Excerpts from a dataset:
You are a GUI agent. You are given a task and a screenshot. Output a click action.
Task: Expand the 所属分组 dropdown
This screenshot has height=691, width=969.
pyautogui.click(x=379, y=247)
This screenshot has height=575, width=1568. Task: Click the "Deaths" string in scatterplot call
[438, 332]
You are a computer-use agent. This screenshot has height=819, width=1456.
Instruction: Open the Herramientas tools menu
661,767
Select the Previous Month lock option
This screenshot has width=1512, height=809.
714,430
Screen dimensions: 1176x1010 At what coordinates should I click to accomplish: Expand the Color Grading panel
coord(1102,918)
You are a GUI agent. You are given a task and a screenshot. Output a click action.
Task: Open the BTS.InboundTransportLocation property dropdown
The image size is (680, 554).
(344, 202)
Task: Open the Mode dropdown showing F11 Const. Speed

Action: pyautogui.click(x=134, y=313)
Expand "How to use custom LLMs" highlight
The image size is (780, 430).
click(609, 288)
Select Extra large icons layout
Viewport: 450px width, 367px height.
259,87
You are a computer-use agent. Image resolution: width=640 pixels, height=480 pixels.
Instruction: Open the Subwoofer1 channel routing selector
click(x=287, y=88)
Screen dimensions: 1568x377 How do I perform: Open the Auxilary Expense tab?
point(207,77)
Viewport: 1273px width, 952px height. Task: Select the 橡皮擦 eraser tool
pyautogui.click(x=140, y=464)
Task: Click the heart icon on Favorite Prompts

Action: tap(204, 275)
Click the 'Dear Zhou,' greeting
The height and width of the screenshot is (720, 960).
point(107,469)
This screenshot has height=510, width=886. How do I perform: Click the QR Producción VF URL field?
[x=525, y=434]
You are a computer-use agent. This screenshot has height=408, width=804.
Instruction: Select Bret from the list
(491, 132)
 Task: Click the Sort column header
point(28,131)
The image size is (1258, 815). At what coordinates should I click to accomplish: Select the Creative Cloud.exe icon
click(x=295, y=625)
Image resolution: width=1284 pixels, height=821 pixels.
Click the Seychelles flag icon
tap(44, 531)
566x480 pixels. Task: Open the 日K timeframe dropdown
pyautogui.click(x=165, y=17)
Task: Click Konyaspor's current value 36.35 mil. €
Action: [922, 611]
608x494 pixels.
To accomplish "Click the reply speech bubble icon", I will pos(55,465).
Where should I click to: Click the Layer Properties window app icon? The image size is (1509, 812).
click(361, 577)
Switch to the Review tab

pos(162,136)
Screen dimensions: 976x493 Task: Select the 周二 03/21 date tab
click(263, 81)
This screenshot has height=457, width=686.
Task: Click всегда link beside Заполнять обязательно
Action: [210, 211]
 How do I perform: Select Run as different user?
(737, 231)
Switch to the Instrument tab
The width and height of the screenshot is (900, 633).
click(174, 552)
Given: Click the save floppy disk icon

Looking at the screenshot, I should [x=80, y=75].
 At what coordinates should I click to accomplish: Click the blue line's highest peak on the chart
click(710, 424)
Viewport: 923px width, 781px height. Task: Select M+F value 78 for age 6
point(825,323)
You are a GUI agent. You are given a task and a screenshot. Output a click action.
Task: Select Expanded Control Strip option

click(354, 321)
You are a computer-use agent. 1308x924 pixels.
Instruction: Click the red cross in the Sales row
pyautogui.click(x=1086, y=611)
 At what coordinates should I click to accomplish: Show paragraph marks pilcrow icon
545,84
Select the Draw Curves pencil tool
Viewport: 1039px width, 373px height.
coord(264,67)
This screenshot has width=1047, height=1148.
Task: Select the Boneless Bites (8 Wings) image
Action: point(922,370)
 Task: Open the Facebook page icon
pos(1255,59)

** Task details **
Reproduce, with no other lines, the one containing "Task: Select Expanded Control Strip option" and all lines after it through the end of the data above.

** Solution for this task **
Task: Select Expanded Control Strip option

click(354, 321)
You are a computer-use agent. 1308x924 pixels.
Instruction: Click the red cross in the Sales row
pyautogui.click(x=1086, y=611)
 At what coordinates should I click to accomplish: Show paragraph marks pilcrow icon
545,84
Select the Draw Curves pencil tool
Viewport: 1039px width, 373px height.
coord(264,67)
This screenshot has width=1047, height=1148.
Task: Select the Boneless Bites (8 Wings) image
Action: point(922,370)
 Task: Open the Facebook page icon
pos(1255,59)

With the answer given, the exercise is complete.